How the genetic code is supposed to work
In most forms of life, proteins are built using instructions from 61 codons, each made up of three nucleotides, adenine (A), cytosine (C), guanine (G), and uracil (U). These codons correspond to 20 standard amino acids or signal the end of protein production through stop codons such as UAA, UAG, and UGA.Biologists have long believed this system must be exact. Any ambiguity, scientists assumed, would result in faulty proteins and be harmful to life.That assumption is now being challenged.
A microbe that bends the rules
The study focused on an archaea called Methanosarcina acetivorans, a methane-producing microbe. Researchers found that this organism can survive despite using what they describe as a “looser” translation process.“Objectively, ambiguity in the genetic code should be deleterious; you end up generating a random pool of proteins,” said Dipti Nayak, senior author of the study, in a UC Berkeley press statement. “But biological systems are more ambiguous than we give them credit to be and that ambiguity is actually a feature, it’s not a bug.”Scientists believe this ambiguity allows the microbe to incorporate pyrrolysine, a rare amino acid, into proteins that help it break down certain nutrients.
One codon, two meanings
What surprised researchers most was how M. acetivorans interprets the UAG codon. Traditionally, UAG acts as a stop signal, telling the cell to halt protein production. But in this microbe, it sometimes codes for pyrrolysine instead.“The UAG codon is like a fork in the road, where it can be interpreted either as a stop codon or as a pyrrolysine residue,” said Katie Shalvarjian, the study’s lead author and now a postdoctoral researcher at Lawrence Livermore National Laboratory, in a press statement.“They’re flip-flopping back and forth between whether they should call this a stop or whether they should keep going by adding this new amino acid,” Nayak added. “They cannot decide. They just do both and they seem to be fine by making this random choice.”

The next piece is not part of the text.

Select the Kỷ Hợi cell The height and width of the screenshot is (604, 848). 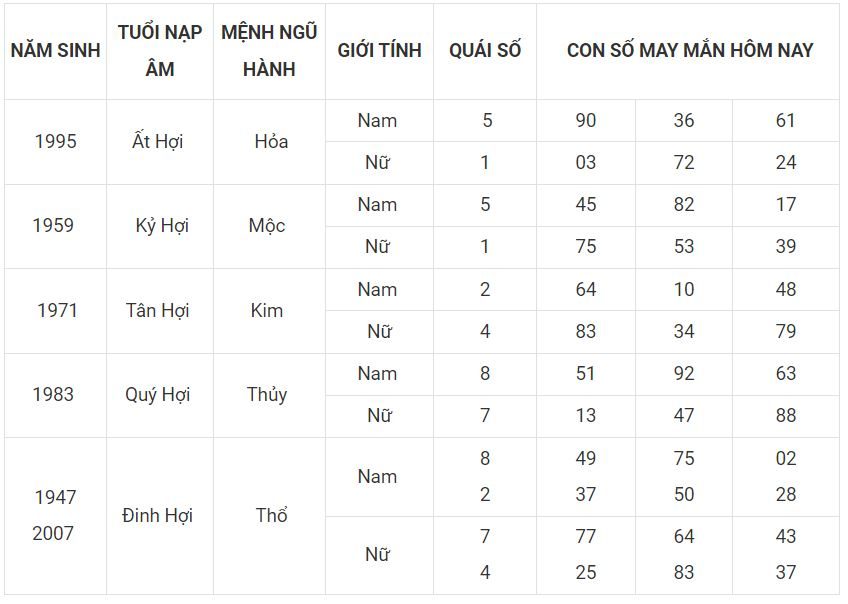click(x=162, y=225)
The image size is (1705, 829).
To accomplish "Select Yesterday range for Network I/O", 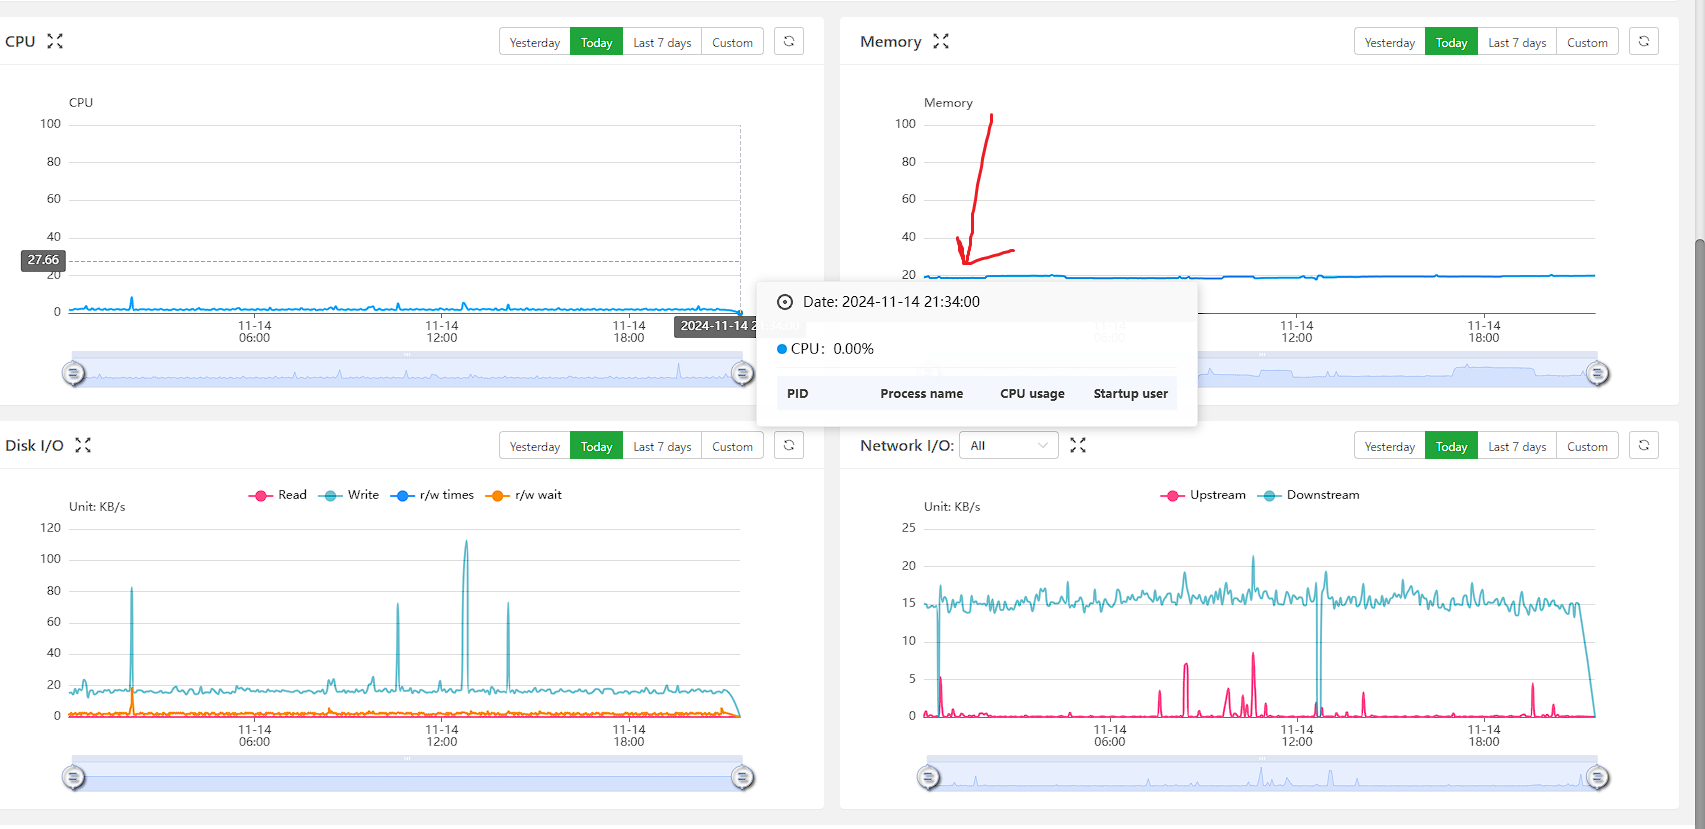I will 1389,446.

Why the choice isn’t entirely random
Early findings suggest the microbe’s decision depends on its internal environment. When pyrrolysine is abundant inside the cell, UAG is more likely to be read as that amino acid. When levels are low, the same codon often functions as a stop signal, producing a shorter and entirely different protein.This dual interpretation directly contradicts one of biology’s long-standing rules: that a codon has only one meaning.The implications extend beyond microbial biology. Archaea play an important role in the human body by removing methylamines and helping maintain liver health, making it critical to understand how their molecular machinery works.The findings may also influence future gene therapy research. Some genetic diseases, including cystic fibrosis, are caused by premature stop codons. Introducing controlled ambiguity into genetic translation could one day help bypass those errors.“This really opens the door to finding interesting ways to control how cells interpret stop codons,” Nayak said.